Windows 8 isn't quite as radical as Windows Server 2012, but the unified UI strategy is a departure from UI and iterative functionality improvements. Windows 8 is more distributable, more easily secured, and works hard to retain an enterprise presence. Old software works, new software installed without issue if it works with Windows 7. What's for sale here is cross-device unified behavior atop the gains made by Windows 7.
We still fear a dot-zero release, but with as much advance pounding as this release has seen -- it was in general beta for a year prior to our ability to obtain RTM code -- it seems (dare we say it?) safer.
Windows Server 2012 (Standard and Data Center)
Microsoft's plentiful work in 2012 was spent towards making Hyper-V more competitive with features of other virtual machine and cloud services vendors, but also in out-featuring its competition in management and enterprise-focused control-plane capabilities.
You don't have to deploy all of the options to get just traditional file-and-print, Active Directory Controls, and MS Exchange going -- the most popular basic combination.
What Microsoft has added is the ability to get to those extra features rapidly and with rational procedures for civilians, or modifiable-then-deployable payloads for larger organizations that must distribute customized server payloads. And it's all 64-bit, even 32-bit in-place upgrades aren't possible. Microsoft's website offers extensive detail on upgrade paths from current versions of Windows 2008.
There are two forms of the Windows Server 2012 -- "Standard" and "Data Center"; both can be optionally run over Hyper-V. Two user-limited versions, Windows 2012 Essentials (25 users, 50 devices, one server) and Windows Server 2012 Foundation (up to 15 users, but without Essentials application features that are much like Windows 2008 Small Business Server/SBS) are available but aren't covered in this review.
Each Windows Standard/Server license covers just two physical processors, which we found comparatively limiting, although somewhat inline with hypervisor competitor VMware -- where you'll pay for the hypervisor license and in addition, the Windows license.

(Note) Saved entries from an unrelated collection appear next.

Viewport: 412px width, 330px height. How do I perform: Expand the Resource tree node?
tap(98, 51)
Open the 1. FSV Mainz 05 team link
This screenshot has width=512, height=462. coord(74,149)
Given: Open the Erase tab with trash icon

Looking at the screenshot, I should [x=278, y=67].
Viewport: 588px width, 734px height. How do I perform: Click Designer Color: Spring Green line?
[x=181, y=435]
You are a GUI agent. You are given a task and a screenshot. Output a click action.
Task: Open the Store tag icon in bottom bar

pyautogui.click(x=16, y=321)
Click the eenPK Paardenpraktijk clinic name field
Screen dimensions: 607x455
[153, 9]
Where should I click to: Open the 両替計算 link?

Standard edition allows two VMs; licenses can be stacked up to eight VMs for two licenses on the same server. Data Center licenses are essentially unlimited, subject to the two physical processor rule. CAL (Client Access Licenses) are roughly the same as before, and Remote Access (VDI) sessions also require additional-cost licensing support in many cases.

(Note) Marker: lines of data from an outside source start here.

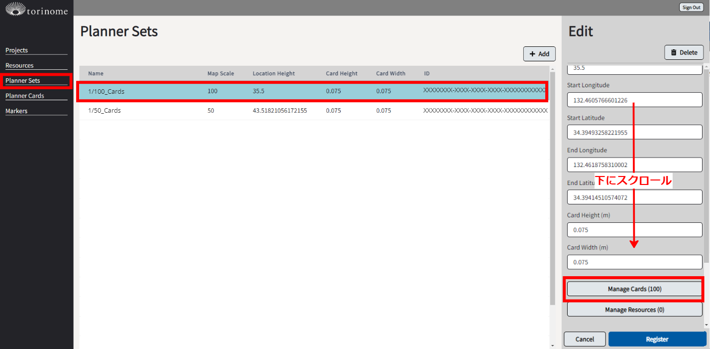Click the Start Longitude input field
Screen dimensions: 710x349
634,100
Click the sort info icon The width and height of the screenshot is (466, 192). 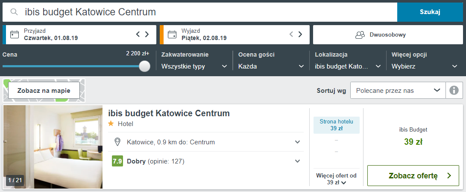454,90
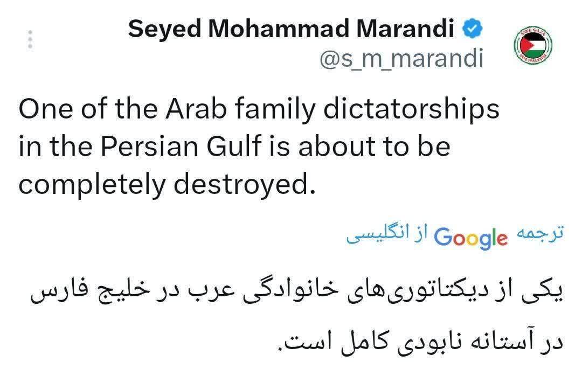This screenshot has height=390, width=582.
Task: Click the Google logo in the translation line
Action: pos(470,235)
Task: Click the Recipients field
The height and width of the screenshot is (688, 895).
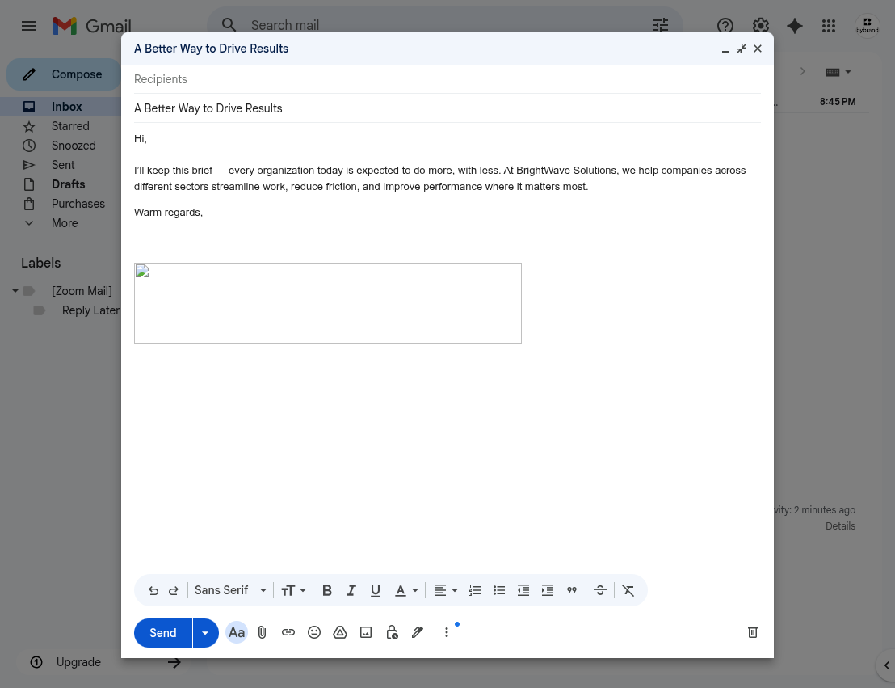Action: point(323,78)
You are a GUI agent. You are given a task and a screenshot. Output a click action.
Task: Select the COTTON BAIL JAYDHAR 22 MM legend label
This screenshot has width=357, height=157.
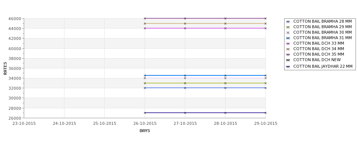(x=323, y=67)
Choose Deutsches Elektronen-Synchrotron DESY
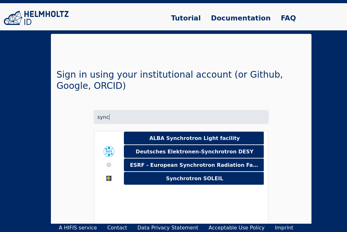The image size is (347, 232). click(194, 151)
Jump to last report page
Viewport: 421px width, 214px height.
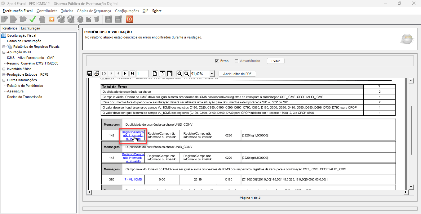132,74
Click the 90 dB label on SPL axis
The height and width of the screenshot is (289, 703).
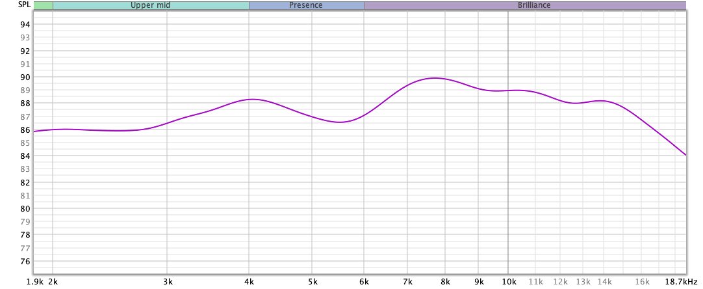(x=25, y=77)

We could also choose to install in a GUI- or GUI-less version, "Server Core". Windows 2012 as an operating system on media, can be mounted, added-to, or modified within constraints for either the full-installation, or a sparse one, prior to installation. Although we couldn't find directions regarding putting the operating system on a diet, we know that the payload can be reduced dramatically. A lighter payload makes it non-standard for purposes of later adding software, but for organizations seeking sparse instances to virtualize -- it can be done.
In the Server Core installation, the initial server payload can be pre-configured to wake-up the first time and find resources as a package, or can be rapidly and subsequently built through the use of additional PowerShell commands (in the form of text-based scripts) to get the server initially configured. If you haven't preconfigured anything, you're dropped to a CMD box at the end of the Server Core installation, and will subsequently run administration and modification of that server from a different machine, or through the use of PowerShell cmdlets -- perhaps a favored set of scripts completes the provisioning process for the server.